- _EXERCISE REQUIREMENTS_: In the records below, begin at the line containing "Viewport: 897px width, 494px height." and end at the line containing "Given: Click the View Deal button"; quote every line in that span exactly, including both boundary lines, and no others.

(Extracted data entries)

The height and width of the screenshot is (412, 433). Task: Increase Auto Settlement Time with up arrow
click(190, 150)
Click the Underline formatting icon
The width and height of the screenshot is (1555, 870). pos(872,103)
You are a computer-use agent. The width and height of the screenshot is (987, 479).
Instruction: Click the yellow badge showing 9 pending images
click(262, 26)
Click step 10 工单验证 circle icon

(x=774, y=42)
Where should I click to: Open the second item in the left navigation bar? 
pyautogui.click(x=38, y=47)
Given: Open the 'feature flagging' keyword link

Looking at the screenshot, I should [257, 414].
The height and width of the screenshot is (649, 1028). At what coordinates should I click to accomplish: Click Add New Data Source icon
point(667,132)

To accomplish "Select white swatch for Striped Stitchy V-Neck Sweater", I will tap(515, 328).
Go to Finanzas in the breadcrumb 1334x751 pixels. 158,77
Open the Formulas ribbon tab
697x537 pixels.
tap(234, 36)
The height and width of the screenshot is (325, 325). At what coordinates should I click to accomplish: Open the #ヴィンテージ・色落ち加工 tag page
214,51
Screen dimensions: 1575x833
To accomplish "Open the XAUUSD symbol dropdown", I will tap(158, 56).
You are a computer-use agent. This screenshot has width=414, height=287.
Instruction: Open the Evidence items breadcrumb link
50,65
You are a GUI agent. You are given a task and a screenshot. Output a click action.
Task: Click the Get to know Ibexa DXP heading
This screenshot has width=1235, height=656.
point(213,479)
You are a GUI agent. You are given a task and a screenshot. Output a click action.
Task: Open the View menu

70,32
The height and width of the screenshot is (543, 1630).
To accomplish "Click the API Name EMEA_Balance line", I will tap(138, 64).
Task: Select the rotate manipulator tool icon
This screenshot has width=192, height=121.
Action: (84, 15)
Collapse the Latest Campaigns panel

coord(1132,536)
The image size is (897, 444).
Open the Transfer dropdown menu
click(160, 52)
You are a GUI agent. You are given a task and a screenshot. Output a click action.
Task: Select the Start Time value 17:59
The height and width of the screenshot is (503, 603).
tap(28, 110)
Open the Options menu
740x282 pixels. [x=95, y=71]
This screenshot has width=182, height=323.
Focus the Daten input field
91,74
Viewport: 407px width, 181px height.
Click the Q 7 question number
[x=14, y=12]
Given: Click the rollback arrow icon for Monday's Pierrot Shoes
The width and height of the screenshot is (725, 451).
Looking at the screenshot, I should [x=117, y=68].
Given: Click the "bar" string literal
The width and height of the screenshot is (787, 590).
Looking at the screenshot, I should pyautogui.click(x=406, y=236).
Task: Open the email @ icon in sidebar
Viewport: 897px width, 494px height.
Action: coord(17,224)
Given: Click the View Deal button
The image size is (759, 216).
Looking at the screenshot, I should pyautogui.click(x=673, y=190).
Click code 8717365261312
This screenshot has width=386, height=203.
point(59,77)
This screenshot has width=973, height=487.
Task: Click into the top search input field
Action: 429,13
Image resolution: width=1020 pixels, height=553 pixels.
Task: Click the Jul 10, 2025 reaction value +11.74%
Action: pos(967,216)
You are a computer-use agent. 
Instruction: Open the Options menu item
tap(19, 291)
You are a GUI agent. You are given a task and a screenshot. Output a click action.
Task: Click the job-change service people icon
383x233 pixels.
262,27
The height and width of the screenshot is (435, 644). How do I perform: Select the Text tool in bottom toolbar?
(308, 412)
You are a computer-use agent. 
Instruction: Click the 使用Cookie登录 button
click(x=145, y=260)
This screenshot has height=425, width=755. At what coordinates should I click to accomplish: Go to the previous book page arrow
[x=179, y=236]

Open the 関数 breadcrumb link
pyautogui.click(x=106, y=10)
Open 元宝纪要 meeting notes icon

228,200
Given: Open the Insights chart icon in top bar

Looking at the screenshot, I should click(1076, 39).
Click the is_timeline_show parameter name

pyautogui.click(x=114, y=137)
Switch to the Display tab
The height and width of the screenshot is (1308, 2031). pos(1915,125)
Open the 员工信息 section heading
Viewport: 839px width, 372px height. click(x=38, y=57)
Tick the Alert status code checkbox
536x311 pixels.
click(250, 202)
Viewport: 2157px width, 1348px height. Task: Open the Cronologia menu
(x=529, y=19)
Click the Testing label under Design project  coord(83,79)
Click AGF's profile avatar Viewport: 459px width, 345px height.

- _TASK RESULT_:
Viewport: 897px width, 494px height.
Action: coord(17,224)
Given: Click the View Deal button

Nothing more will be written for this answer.